### ASSIGNMENT
Without changing a single word, write out every entry.
── THE RECORDS ──
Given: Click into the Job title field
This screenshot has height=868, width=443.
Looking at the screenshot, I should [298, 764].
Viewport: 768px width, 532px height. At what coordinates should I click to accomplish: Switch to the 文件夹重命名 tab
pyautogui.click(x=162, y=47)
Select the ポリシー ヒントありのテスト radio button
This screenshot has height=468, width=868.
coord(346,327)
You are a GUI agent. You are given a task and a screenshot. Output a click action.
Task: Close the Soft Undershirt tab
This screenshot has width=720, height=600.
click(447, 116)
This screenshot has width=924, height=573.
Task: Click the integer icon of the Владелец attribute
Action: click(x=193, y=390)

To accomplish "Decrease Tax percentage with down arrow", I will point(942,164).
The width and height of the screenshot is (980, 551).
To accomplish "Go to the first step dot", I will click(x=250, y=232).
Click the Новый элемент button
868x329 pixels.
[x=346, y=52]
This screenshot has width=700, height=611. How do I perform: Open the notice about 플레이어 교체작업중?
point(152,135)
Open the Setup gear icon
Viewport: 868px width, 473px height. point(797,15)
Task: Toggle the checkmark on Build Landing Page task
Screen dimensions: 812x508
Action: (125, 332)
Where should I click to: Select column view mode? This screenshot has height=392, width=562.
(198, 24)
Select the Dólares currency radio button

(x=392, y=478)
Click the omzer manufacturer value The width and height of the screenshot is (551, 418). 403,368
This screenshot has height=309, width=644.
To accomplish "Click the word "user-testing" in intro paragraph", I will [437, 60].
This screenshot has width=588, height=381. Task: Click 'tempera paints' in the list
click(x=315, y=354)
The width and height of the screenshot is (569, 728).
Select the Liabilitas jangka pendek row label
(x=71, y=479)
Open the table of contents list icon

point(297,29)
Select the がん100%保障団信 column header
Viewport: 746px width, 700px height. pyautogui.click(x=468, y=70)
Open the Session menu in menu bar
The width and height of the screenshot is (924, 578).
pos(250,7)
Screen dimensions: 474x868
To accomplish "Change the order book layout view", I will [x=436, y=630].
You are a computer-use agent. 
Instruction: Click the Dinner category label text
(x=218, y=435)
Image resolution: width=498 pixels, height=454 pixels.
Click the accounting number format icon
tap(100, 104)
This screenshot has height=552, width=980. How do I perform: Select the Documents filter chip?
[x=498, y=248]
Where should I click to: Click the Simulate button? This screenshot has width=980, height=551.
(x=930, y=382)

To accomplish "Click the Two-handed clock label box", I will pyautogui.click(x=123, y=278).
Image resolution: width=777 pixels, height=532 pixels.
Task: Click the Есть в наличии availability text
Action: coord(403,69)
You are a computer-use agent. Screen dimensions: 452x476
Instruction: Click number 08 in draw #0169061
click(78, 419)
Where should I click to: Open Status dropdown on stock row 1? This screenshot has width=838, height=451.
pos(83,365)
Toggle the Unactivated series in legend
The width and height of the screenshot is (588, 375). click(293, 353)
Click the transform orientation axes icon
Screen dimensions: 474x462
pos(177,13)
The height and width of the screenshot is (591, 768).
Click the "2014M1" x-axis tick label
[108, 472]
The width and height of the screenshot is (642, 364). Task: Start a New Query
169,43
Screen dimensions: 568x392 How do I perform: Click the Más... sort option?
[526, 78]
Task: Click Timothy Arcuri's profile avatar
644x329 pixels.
───
### RESULT FOR THIS EXERCISE
Given: Click into the Job title field
This screenshot has height=868, width=443.
Looking at the screenshot, I should [298, 764].
Viewport: 768px width, 532px height. At what coordinates should I click to accomplish: Switch to the 文件夹重命名 tab
pyautogui.click(x=162, y=47)
Select the ポリシー ヒントありのテスト radio button
This screenshot has height=468, width=868.
coord(346,327)
You are a GUI agent. You are given a task and a screenshot. Output a click action.
Task: Close the Soft Undershirt tab
This screenshot has width=720, height=600.
click(447, 116)
This screenshot has width=924, height=573.
Task: Click the integer icon of the Владелец attribute
Action: click(x=193, y=390)

To accomplish "Decrease Tax percentage with down arrow", I will point(942,164).
The width and height of the screenshot is (980, 551).
To accomplish "Go to the first step dot", I will click(x=250, y=232).
Click the Новый элемент button
868x329 pixels.
[x=346, y=52]
This screenshot has width=700, height=611. How do I perform: Open the notice about 플레이어 교체작업중?
point(152,135)
Open the Setup gear icon
Viewport: 868px width, 473px height. point(797,15)
Task: Toggle the checkmark on Build Landing Page task
Screen dimensions: 812x508
Action: (125, 332)
Where should I click to: Select column view mode? This screenshot has height=392, width=562.
(198, 24)
Select the Dólares currency radio button

(x=392, y=478)
Click the omzer manufacturer value The width and height of the screenshot is (551, 418). 403,368
This screenshot has height=309, width=644.
To accomplish "Click the word "user-testing" in intro paragraph", I will [437, 60].
This screenshot has width=588, height=381. Task: Click 'tempera paints' in the list
click(x=315, y=354)
The width and height of the screenshot is (569, 728).
Select the Liabilitas jangka pendek row label
(x=71, y=479)
Open the table of contents list icon

point(297,29)
Select the がん100%保障団信 column header
Viewport: 746px width, 700px height. pyautogui.click(x=468, y=70)
Open the Session menu in menu bar
The width and height of the screenshot is (924, 578).
pos(250,7)
Screen dimensions: 474x868
To accomplish "Change the order book layout view", I will [x=436, y=630].
You are a computer-use agent. 
Instruction: Click the Dinner category label text
(x=218, y=435)
Image resolution: width=498 pixels, height=454 pixels.
Click the accounting number format icon
tap(100, 104)
This screenshot has height=552, width=980. How do I perform: Select the Documents filter chip?
[x=498, y=248]
Where should I click to: Click the Simulate button? This screenshot has width=980, height=551.
(x=930, y=382)

To accomplish "Click the Two-handed clock label box", I will pyautogui.click(x=123, y=278).
Image resolution: width=777 pixels, height=532 pixels.
Task: Click the Есть в наличии availability text
Action: coord(403,69)
You are a computer-use agent. Screen dimensions: 452x476
Instruction: Click number 08 in draw #0169061
click(78, 419)
Where should I click to: Open Status dropdown on stock row 1? This screenshot has width=838, height=451.
pos(83,365)
Toggle the Unactivated series in legend
The width and height of the screenshot is (588, 375). click(293, 353)
Click the transform orientation axes icon
Screen dimensions: 474x462
pos(177,13)
The height and width of the screenshot is (591, 768).
Click the "2014M1" x-axis tick label
[108, 472]
The width and height of the screenshot is (642, 364). Task: Start a New Query
169,43
Screen dimensions: 568x392 How do I perform: Click the Más... sort option?
[526, 78]
Task: Click Timothy Arcuri's profile avatar
644x329 pixels.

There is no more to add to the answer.